### [Aim of the exercise]
Go line by line through the data below and work out how many lines contain "will"; the answer is that number alone.

+ + + + + + +

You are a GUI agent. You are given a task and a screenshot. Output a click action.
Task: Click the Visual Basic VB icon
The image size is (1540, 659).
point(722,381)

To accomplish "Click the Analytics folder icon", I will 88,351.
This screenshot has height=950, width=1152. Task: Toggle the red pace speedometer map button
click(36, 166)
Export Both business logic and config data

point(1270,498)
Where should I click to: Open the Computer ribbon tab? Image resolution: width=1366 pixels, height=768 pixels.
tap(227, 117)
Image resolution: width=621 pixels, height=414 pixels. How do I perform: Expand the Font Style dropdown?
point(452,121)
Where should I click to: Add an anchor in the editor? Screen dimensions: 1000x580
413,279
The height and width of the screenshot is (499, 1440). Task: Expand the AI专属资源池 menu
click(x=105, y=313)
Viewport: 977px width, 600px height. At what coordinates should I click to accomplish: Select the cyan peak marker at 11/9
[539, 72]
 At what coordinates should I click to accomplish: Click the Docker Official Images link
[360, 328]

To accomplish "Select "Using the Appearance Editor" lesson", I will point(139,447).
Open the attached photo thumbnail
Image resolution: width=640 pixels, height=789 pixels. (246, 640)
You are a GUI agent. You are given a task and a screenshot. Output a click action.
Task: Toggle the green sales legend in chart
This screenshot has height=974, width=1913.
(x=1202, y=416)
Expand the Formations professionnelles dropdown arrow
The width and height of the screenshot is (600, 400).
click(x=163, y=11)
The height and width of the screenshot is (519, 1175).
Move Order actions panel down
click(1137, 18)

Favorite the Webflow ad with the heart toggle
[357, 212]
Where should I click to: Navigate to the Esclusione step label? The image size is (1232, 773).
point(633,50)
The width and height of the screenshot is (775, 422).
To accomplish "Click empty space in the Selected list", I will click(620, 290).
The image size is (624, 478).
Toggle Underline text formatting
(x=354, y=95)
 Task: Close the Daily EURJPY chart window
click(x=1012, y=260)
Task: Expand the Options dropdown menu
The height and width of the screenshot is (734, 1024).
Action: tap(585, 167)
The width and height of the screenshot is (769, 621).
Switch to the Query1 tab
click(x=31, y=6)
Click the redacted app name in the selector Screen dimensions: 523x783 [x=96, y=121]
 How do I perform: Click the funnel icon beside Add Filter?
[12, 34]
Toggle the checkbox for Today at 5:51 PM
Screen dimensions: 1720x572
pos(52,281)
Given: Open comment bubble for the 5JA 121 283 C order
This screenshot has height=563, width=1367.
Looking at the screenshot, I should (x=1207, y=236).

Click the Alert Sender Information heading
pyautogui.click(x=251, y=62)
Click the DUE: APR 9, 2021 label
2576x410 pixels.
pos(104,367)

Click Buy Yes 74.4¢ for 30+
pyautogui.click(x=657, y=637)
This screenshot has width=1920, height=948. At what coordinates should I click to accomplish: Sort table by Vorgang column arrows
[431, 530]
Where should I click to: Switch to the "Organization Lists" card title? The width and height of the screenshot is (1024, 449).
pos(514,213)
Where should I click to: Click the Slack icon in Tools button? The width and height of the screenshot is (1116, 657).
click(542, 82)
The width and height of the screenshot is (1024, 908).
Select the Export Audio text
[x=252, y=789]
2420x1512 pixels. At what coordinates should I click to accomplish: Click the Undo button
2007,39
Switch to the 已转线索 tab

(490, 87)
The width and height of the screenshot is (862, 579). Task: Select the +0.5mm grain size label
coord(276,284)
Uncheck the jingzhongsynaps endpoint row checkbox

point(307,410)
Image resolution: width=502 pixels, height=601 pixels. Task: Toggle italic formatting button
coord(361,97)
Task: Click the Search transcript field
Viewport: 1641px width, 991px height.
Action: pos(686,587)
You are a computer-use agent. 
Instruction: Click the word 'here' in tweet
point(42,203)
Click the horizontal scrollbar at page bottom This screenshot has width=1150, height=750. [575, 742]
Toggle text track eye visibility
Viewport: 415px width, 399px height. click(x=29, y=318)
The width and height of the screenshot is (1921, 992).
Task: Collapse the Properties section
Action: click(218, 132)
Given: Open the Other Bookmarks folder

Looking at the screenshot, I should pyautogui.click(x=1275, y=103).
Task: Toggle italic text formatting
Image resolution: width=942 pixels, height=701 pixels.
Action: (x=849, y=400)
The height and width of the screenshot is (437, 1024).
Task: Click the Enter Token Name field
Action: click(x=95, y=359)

+ + + + + + +

### [Task output]
3